Imperial News

New computer model helps assess privacy risks of networked data collection

by Gemma Ralton

Privacy experts from Imperial have created a new computational tool to estimate the number of people at risk from data collected on social networks.

Researchers from Imperial’s Data Science Institute including former PhD student Dr Florimond Houssiau and Associate Professor of Applied Mathematics and Computer Science Dr Yves-Alexandre de Montjoye created a new computer model to help determine the reach of ‘networked data’ – data shared between multiple devices that are connected to each other through a network such as the internet.

In the study, published in Patterns, the privacy experts validated their model by applying it to real-world examples including the Cambridge Analytica scandal in 2018, the surveillance of mobile phone networks and close proximity tracking in large cities.

The model confirmed that Cambridge Analytica collected 68.0M Facebook profiles from 270,000 compromised accounts – demonstrating the need for better tools to evaluate the impact of data collection on privacy.

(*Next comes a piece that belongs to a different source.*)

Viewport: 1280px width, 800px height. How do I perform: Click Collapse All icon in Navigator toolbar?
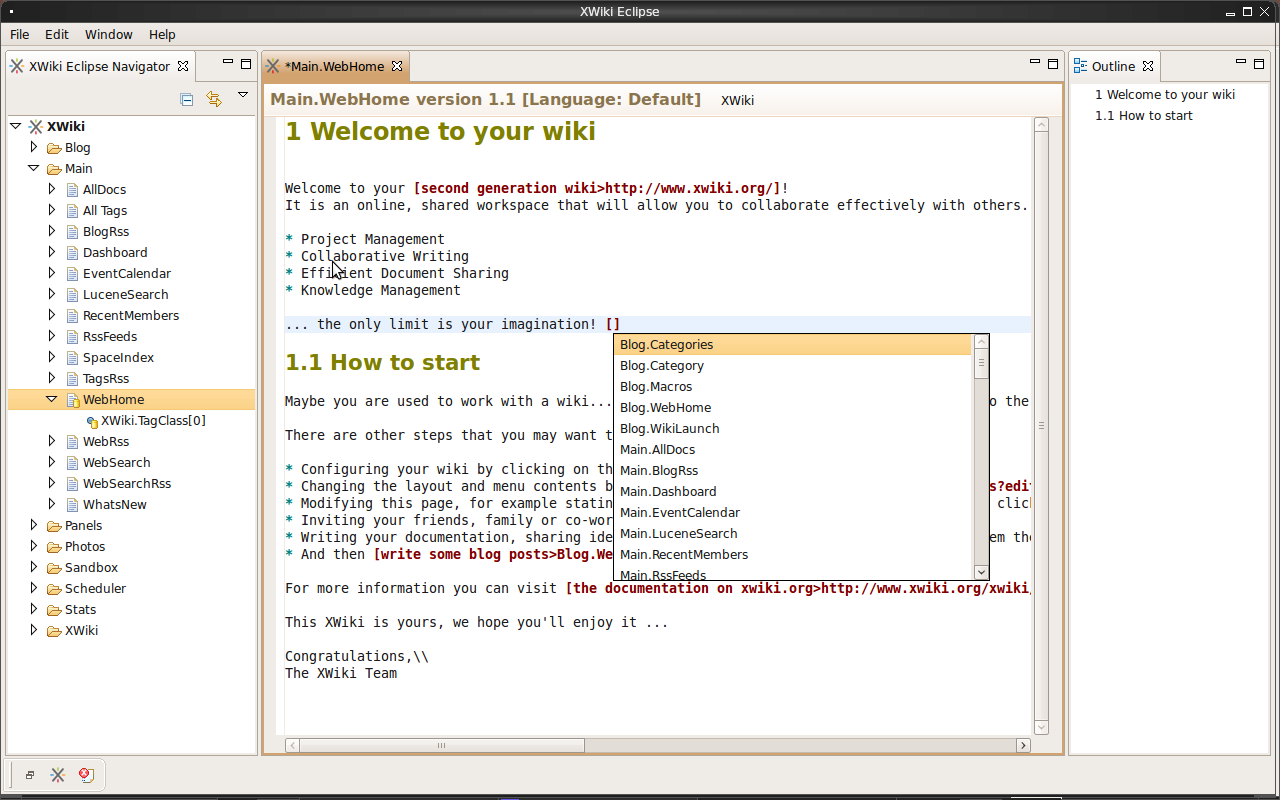[187, 98]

“Our research provides a critical first step in understanding the reach of modern data collection methods, specifically shedding light on how network effects can have a strong detrimental impact on our privacy." Dr Yves-Alexandre de Montjoye Associate Professor of Applied Mathematics and Computer Science

Dr Yves-Alexandre de Montjoye said, “Our research provides a critical first step in understanding the reach of modern data collection methods, specifically shedding light on how network effects can have a strong detrimental impact on our privacy.

“By developing this new model based on node-based intrusions, we hope to inspire further research into effective privacy protection mechanisms and policies that can mitigate the risks associated with networked data collection."

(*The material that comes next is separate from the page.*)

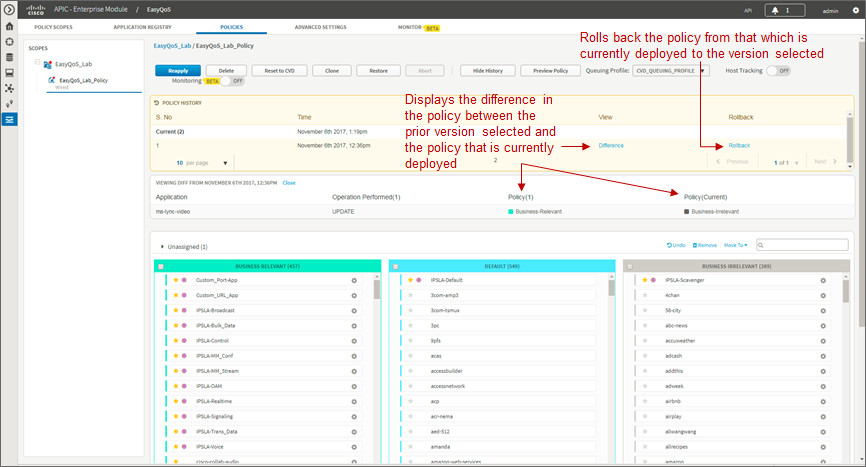The image size is (866, 467).
Task: Check the Business Relevant column checkbox
Action: pyautogui.click(x=161, y=267)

The research was conducted in partnership with Piotr Sapiezynski from Northeastern University and Laura Radaelli and Erez Shmueli from the Department of Industrial Engineering at Tele Aviv University. 

More connected than ever before

We are today more connected than ever before - the average worldwide degree of separation dramatically shrank from 6 steps in 1969 to 3.5 steps today.

However, this connectedness can impact our right to privacy - often data collected intrinsically relates to more than one person, for example a text sent between two people or close-proximity data collected through Bluetooth. 

From a data protection perspective, this means that even though data about only a handful of people are collected, information about many more people might be included in the dataset.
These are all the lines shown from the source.